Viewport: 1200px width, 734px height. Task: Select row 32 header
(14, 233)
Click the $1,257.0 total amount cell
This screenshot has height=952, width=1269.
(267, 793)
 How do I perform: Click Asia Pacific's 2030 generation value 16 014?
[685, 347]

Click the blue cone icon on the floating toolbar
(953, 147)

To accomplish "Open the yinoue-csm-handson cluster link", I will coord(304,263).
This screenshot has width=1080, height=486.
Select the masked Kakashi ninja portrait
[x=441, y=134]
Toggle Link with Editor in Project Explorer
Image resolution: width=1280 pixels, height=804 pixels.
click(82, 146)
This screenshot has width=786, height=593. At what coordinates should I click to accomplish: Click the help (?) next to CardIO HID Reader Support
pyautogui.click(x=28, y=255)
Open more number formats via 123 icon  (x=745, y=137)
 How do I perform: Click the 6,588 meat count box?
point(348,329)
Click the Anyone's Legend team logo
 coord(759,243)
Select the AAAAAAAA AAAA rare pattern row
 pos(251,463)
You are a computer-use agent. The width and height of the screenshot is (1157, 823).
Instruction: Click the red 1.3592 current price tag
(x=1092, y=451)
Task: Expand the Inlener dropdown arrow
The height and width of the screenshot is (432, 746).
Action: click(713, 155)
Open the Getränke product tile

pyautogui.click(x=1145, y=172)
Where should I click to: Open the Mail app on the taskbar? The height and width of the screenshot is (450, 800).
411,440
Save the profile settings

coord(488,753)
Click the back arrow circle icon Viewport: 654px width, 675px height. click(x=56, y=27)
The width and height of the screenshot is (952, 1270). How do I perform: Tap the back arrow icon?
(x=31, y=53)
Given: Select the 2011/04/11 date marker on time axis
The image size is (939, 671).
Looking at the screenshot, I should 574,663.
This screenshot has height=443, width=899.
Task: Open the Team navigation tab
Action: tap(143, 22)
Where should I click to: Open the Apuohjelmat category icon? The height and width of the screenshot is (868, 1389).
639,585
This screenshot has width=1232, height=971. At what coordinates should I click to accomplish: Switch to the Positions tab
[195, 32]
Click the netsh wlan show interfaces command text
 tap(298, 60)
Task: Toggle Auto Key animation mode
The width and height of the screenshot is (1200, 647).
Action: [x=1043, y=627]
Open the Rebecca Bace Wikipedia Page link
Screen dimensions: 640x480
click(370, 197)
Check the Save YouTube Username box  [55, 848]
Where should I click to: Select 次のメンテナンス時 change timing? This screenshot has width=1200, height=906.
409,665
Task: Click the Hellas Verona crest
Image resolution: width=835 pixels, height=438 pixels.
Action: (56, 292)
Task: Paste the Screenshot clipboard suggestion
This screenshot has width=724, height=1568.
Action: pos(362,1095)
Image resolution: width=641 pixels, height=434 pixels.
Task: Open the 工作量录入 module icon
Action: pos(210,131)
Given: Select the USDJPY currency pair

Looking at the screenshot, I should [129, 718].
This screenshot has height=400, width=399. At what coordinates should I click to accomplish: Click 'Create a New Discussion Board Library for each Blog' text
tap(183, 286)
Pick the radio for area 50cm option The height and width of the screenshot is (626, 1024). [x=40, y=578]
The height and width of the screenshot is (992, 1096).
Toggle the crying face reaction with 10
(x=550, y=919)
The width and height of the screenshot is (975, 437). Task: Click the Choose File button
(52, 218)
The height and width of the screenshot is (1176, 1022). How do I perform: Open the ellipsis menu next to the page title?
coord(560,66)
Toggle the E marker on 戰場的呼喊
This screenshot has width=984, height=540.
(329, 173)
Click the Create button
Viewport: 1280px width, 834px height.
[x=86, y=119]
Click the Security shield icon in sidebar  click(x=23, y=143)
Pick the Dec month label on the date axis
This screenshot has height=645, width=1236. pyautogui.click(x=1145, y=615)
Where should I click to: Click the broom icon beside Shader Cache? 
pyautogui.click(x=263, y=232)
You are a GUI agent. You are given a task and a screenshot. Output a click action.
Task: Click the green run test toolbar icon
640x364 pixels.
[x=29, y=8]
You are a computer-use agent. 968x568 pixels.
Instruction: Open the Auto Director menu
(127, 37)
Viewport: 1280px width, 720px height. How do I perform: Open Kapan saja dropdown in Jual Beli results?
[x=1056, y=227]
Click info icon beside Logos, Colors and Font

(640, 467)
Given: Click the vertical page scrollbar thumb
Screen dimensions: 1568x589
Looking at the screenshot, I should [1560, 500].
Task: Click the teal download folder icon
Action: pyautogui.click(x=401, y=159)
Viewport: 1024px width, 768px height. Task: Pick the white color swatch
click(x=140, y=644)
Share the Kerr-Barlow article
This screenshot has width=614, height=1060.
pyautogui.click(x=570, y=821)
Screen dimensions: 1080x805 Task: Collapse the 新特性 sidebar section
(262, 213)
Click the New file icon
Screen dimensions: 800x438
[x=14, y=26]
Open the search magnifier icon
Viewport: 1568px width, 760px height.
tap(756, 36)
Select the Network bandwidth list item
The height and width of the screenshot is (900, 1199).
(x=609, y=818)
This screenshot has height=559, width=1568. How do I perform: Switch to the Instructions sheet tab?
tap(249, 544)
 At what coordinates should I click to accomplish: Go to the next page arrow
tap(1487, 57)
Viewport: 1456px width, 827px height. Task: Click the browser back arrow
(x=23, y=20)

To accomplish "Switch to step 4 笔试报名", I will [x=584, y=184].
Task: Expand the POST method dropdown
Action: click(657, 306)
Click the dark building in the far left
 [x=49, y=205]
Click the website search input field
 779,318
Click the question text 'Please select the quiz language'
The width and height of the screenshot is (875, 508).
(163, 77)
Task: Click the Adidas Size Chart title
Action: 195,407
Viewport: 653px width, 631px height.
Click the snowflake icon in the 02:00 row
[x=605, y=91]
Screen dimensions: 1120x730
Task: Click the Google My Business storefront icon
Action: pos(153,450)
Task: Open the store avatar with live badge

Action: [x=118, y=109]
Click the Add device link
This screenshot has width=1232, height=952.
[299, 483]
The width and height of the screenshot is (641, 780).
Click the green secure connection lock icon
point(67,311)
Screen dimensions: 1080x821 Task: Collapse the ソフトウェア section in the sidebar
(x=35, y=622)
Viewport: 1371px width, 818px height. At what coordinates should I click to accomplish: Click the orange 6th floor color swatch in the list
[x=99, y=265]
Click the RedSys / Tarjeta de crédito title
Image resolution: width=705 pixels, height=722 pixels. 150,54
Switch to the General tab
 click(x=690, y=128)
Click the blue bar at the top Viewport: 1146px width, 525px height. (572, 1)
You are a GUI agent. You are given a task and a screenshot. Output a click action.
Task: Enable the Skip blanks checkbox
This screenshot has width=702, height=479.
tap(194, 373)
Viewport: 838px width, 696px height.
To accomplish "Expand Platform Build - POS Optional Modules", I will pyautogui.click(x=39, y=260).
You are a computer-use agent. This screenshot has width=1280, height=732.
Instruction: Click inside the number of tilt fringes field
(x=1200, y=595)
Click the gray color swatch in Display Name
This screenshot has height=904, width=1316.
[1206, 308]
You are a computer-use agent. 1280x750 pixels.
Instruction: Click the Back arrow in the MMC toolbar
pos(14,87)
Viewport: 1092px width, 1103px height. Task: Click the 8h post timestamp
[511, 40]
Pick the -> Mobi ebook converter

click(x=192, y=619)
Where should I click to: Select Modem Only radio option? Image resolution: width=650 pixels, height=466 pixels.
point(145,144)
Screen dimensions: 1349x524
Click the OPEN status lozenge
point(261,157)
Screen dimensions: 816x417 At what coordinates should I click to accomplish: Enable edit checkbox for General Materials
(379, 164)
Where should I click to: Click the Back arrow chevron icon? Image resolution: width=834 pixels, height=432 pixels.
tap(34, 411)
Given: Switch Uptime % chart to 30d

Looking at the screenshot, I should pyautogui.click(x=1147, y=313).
______
- _WHAT THE TASK REQUIRES_
Word for word, write out each record shown above.

- _ANSWER TO THE PROBLEM_
Viewport: 1200px width, 734px height. Task: Select row 32 header
(14, 233)
Click the $1,257.0 total amount cell
This screenshot has height=952, width=1269.
(267, 793)
 How do I perform: Click Asia Pacific's 2030 generation value 16 014?
[685, 347]

Click the blue cone icon on the floating toolbar
(953, 147)

To accomplish "Open the yinoue-csm-handson cluster link", I will coord(304,263).
This screenshot has width=1080, height=486.
Select the masked Kakashi ninja portrait
[x=441, y=134]
Toggle Link with Editor in Project Explorer
Image resolution: width=1280 pixels, height=804 pixels.
click(82, 146)
This screenshot has width=786, height=593. At what coordinates should I click to accomplish: Click the help (?) next to CardIO HID Reader Support
pyautogui.click(x=28, y=255)
Open more number formats via 123 icon  (x=745, y=137)
 How do I perform: Click the 6,588 meat count box?
point(348,329)
Click the Anyone's Legend team logo
 coord(759,243)
Select the AAAAAAAA AAAA rare pattern row
 pos(251,463)
You are a computer-use agent. The width and height of the screenshot is (1157, 823).
Instruction: Click the red 1.3592 current price tag
(x=1092, y=451)
Task: Expand the Inlener dropdown arrow
The height and width of the screenshot is (432, 746).
Action: click(713, 155)
Open the Getränke product tile

pyautogui.click(x=1145, y=172)
Where should I click to: Open the Mail app on the taskbar? The height and width of the screenshot is (450, 800).
411,440
Save the profile settings

coord(488,753)
Click the back arrow circle icon Viewport: 654px width, 675px height. click(x=56, y=27)
The width and height of the screenshot is (952, 1270). How do I perform: Tap the back arrow icon?
(x=31, y=53)
Given: Select the 2011/04/11 date marker on time axis
The image size is (939, 671).
Looking at the screenshot, I should 574,663.
This screenshot has height=443, width=899.
Task: Open the Team navigation tab
Action: tap(143, 22)
Where should I click to: Open the Apuohjelmat category icon? The height and width of the screenshot is (868, 1389).
639,585
This screenshot has width=1232, height=971. At what coordinates should I click to accomplish: Switch to the Positions tab
[195, 32]
Click the netsh wlan show interfaces command text
 tap(298, 60)
Task: Toggle Auto Key animation mode
The width and height of the screenshot is (1200, 647).
Action: [x=1043, y=627]
Open the Rebecca Bace Wikipedia Page link
Screen dimensions: 640x480
click(370, 197)
Check the Save YouTube Username box  [55, 848]
Where should I click to: Select 次のメンテナンス時 change timing? This screenshot has width=1200, height=906.
409,665
Task: Click the Hellas Verona crest
Image resolution: width=835 pixels, height=438 pixels.
Action: (56, 292)
Task: Paste the Screenshot clipboard suggestion
This screenshot has width=724, height=1568.
Action: pos(362,1095)
Image resolution: width=641 pixels, height=434 pixels.
Task: Open the 工作量录入 module icon
Action: pos(210,131)
Given: Select the USDJPY currency pair

Looking at the screenshot, I should [129, 718].
This screenshot has height=400, width=399. At what coordinates should I click to accomplish: Click 'Create a New Discussion Board Library for each Blog' text
tap(183, 286)
Pick the radio for area 50cm option The height and width of the screenshot is (626, 1024). [x=40, y=578]
The height and width of the screenshot is (992, 1096).
Toggle the crying face reaction with 10
(x=550, y=919)
The width and height of the screenshot is (975, 437). Task: Click the Choose File button
(52, 218)
The height and width of the screenshot is (1176, 1022). How do I perform: Open the ellipsis menu next to the page title?
coord(560,66)
Toggle the E marker on 戰場的呼喊
This screenshot has width=984, height=540.
(329, 173)
Click the Create button
Viewport: 1280px width, 834px height.
[x=86, y=119]
Click the Security shield icon in sidebar  click(x=23, y=143)
Pick the Dec month label on the date axis
This screenshot has height=645, width=1236. pyautogui.click(x=1145, y=615)
Where should I click to: Click the broom icon beside Shader Cache? 
pyautogui.click(x=263, y=232)
You are a GUI agent. You are given a task and a screenshot. Output a click action.
Task: Click the green run test toolbar icon
640x364 pixels.
[x=29, y=8]
You are a computer-use agent. 968x568 pixels.
Instruction: Open the Auto Director menu
(127, 37)
Viewport: 1280px width, 720px height. How do I perform: Open Kapan saja dropdown in Jual Beli results?
[x=1056, y=227]
Click info icon beside Logos, Colors and Font

(640, 467)
Given: Click the vertical page scrollbar thumb
Screen dimensions: 1568x589
Looking at the screenshot, I should [1560, 500].
Task: Click the teal download folder icon
Action: pyautogui.click(x=401, y=159)
Viewport: 1024px width, 768px height. Task: Pick the white color swatch
click(x=140, y=644)
Share the Kerr-Barlow article
This screenshot has width=614, height=1060.
pyautogui.click(x=570, y=821)
Screen dimensions: 1080x805 Task: Collapse the 新特性 sidebar section
(262, 213)
Click the New file icon
Screen dimensions: 800x438
[x=14, y=26]
Open the search magnifier icon
Viewport: 1568px width, 760px height.
tap(756, 36)
Select the Network bandwidth list item
The height and width of the screenshot is (900, 1199).
(x=609, y=818)
This screenshot has height=559, width=1568. How do I perform: Switch to the Instructions sheet tab?
tap(249, 544)
 At what coordinates should I click to accomplish: Go to the next page arrow
tap(1487, 57)
Viewport: 1456px width, 827px height. Task: Click the browser back arrow
(x=23, y=20)

To accomplish "Switch to step 4 笔试报名", I will [x=584, y=184].
Task: Expand the POST method dropdown
Action: click(657, 306)
Click the dark building in the far left
 [x=49, y=205]
Click the website search input field
 779,318
Click the question text 'Please select the quiz language'
The width and height of the screenshot is (875, 508).
(163, 77)
Task: Click the Adidas Size Chart title
Action: 195,407
Viewport: 653px width, 631px height.
Click the snowflake icon in the 02:00 row
[x=605, y=91]
Screen dimensions: 1120x730
Task: Click the Google My Business storefront icon
Action: pos(153,450)
Task: Open the store avatar with live badge

Action: [x=118, y=109]
Click the Add device link
This screenshot has width=1232, height=952.
[299, 483]
The width and height of the screenshot is (641, 780).
Click the green secure connection lock icon
point(67,311)
Screen dimensions: 1080x821 Task: Collapse the ソフトウェア section in the sidebar
(x=35, y=622)
Viewport: 1371px width, 818px height. At what coordinates should I click to accomplish: Click the orange 6th floor color swatch in the list
[x=99, y=265]
Click the RedSys / Tarjeta de crédito title
Image resolution: width=705 pixels, height=722 pixels. 150,54
Switch to the General tab
 click(x=690, y=128)
Click the blue bar at the top Viewport: 1146px width, 525px height. (572, 1)
You are a GUI agent. You are given a task and a screenshot. Output a click action.
Task: Enable the Skip blanks checkbox
This screenshot has width=702, height=479.
tap(194, 373)
Viewport: 838px width, 696px height.
To accomplish "Expand Platform Build - POS Optional Modules", I will pyautogui.click(x=39, y=260).
You are a computer-use agent. This screenshot has width=1280, height=732.
Instruction: Click inside the number of tilt fringes field
(x=1200, y=595)
Click the gray color swatch in Display Name
This screenshot has height=904, width=1316.
[1206, 308]
You are a computer-use agent. 1280x750 pixels.
Instruction: Click the Back arrow in the MMC toolbar
pos(14,87)
Viewport: 1092px width, 1103px height. Task: Click the 8h post timestamp
[511, 40]
Pick the -> Mobi ebook converter

click(x=192, y=619)
Where should I click to: Select Modem Only radio option? Image resolution: width=650 pixels, height=466 pixels.
point(145,144)
Screen dimensions: 1349x524
Click the OPEN status lozenge
point(261,157)
Screen dimensions: 816x417 At what coordinates should I click to accomplish: Enable edit checkbox for General Materials
(379, 164)
Where should I click to: Click the Back arrow chevron icon? Image resolution: width=834 pixels, height=432 pixels.
tap(34, 411)
Given: Switch Uptime % chart to 30d

Looking at the screenshot, I should pyautogui.click(x=1147, y=313).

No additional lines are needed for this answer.